== RECORDS

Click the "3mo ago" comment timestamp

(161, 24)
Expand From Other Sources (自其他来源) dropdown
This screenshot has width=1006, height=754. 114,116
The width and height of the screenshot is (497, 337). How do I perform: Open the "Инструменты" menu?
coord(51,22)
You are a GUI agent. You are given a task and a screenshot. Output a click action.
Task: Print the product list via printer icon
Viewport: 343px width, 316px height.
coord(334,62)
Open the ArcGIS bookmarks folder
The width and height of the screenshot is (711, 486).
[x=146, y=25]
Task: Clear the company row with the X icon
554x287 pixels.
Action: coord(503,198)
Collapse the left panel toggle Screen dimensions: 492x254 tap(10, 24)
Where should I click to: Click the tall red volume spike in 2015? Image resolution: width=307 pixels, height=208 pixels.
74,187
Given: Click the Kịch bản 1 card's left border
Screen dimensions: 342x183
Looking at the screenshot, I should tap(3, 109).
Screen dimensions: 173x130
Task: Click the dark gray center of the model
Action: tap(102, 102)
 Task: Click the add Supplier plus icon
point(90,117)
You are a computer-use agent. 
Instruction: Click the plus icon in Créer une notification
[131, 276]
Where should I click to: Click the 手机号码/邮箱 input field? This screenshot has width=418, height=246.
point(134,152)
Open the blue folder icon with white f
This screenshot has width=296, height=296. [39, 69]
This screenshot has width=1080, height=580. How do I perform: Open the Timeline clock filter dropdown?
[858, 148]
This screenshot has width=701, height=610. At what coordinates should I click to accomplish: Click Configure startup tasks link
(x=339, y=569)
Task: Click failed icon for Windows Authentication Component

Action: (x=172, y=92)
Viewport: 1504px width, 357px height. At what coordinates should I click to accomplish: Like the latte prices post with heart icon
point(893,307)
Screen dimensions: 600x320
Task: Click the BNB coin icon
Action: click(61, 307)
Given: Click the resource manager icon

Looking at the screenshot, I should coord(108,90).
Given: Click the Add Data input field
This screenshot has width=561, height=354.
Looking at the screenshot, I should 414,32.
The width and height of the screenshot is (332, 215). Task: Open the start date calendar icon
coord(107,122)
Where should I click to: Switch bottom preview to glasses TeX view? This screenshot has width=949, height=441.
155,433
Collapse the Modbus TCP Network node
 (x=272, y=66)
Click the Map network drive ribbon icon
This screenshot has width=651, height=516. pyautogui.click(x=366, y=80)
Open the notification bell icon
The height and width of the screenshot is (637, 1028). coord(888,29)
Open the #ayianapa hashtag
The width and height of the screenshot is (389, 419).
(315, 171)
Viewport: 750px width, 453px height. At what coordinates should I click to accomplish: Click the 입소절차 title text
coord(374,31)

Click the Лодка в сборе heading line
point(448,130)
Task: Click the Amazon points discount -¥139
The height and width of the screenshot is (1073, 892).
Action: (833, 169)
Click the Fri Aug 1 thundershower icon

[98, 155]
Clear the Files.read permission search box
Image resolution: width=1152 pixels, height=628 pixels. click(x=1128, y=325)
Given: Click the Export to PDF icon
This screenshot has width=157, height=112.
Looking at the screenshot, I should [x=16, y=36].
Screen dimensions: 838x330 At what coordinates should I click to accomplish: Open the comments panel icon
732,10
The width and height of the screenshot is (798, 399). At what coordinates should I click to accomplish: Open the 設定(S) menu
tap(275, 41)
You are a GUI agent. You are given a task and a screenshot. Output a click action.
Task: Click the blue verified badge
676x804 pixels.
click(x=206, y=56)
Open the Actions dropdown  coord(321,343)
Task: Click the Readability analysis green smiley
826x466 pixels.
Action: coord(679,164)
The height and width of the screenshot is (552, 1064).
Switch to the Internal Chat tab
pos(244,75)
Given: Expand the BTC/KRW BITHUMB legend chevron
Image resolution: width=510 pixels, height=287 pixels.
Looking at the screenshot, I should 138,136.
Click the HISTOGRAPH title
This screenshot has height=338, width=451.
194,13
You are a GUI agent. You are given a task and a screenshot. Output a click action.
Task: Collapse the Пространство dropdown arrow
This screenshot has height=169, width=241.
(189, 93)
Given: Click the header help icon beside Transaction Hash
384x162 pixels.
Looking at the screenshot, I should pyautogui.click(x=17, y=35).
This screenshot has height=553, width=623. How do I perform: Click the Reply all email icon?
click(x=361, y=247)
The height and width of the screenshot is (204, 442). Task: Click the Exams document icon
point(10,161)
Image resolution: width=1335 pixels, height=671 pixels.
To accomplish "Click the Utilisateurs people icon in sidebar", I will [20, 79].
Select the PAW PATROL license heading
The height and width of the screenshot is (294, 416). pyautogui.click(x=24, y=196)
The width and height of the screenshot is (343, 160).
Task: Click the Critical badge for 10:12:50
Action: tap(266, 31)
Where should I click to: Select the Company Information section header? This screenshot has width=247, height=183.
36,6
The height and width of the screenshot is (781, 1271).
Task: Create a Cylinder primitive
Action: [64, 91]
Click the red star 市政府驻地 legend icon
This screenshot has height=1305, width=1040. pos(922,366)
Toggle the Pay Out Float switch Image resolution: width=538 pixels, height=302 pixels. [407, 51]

====

REQUIRED ACTION: Every line in the records above that has "left" counts once. Give the total and nothing else.

WRITTEN SOLUTION: 2